# To mobil 1 users



## znamya (Sep 21, 2004)

I know a lot of you use it. go to pepboys as I did today and buy a cool car calender for 1 dollar and you will have a coupon inside saying "Buy 3 quarts of Mobil 1, get 3 quarts free" coupon. So you get a quartz of mobil 1 for 2 dollars.

good luck


----------



## turbo200 (Aug 7, 2004)

it's funny you say that, my seven year old son asked me for that caleder for x-mas, I guess I should of gotten it for him. Instead I got him a Jesse James calender from discovery for like $20.00. STUPID ME!!


----------



## Insert Name Here (Feb 19, 2004)

turbo200 said:


> it's funny you say that, my seven year old son asked me for that caleder for x-mas, I guess I should of gotten it for him. Instead I got him a Jesse James calender from discovery for like $20.00. STUPID ME!!

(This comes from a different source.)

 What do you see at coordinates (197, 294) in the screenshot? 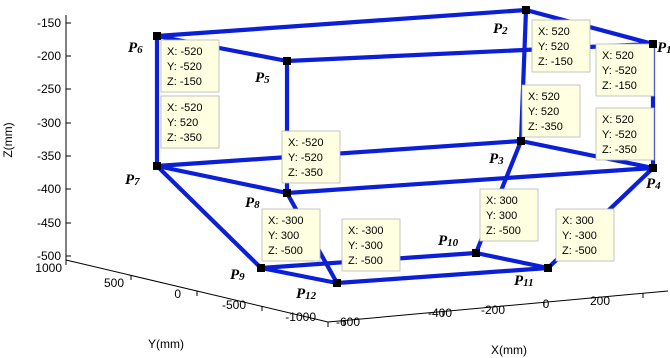
I see `y-tick-marks` at bounding box center [197, 294].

lol, that sucks. But thats awesome thats for the info, znamya. :thumbup:


----------



## RockstaR (Nov 22, 2004)

znamya said:


> I know a lot of you use it. go to pepboys as I did today and buy a cool car calender for 1 dollar and you will have a coupon inside saying "Buy 3 quarts of Mobil 1, get 3 quarts free" coupon. So you get a quartz of mobil 1 for 2 dollars.
> 
> good luck


Damn i just bought and put in 4 qts yesturday :jawdrop:


----------



## Twiz (Aug 24, 2004)

Cool deal !! Thanks buddy ! I only use Mobil 1, each quart is $4.99 and the Mobil 1 filter is $10.99 sometimes $9.99 but it's good stuff.


----------



## znamya (Sep 21, 2004)

znamya said:


> I know a lot of you use it. go to pepboys as I did today and buy a cool car calender for 1 dollar and you will have a coupon inside saying "Buy 3 quarts of Mobil 1, get 3 quarts free" coupon. So you get a quartz of mobil 1 for 2 dollars.
> 
> good luck



by the way, this coupon is valid until december 31,2005 so you can buy 10 calender and you can have your oil for 2005 for half price. Also there is a coupon for chevron techron fule additive, buy one get one free.

Also for the guy who pm'd me and asked whether I got commission from every calander sold, NO and pepboys also doesnt get a penny(I have nothing to do with pepboys and I dont prefer them because they are a little more expensive than walmart) all money goes to charity MADD.


----------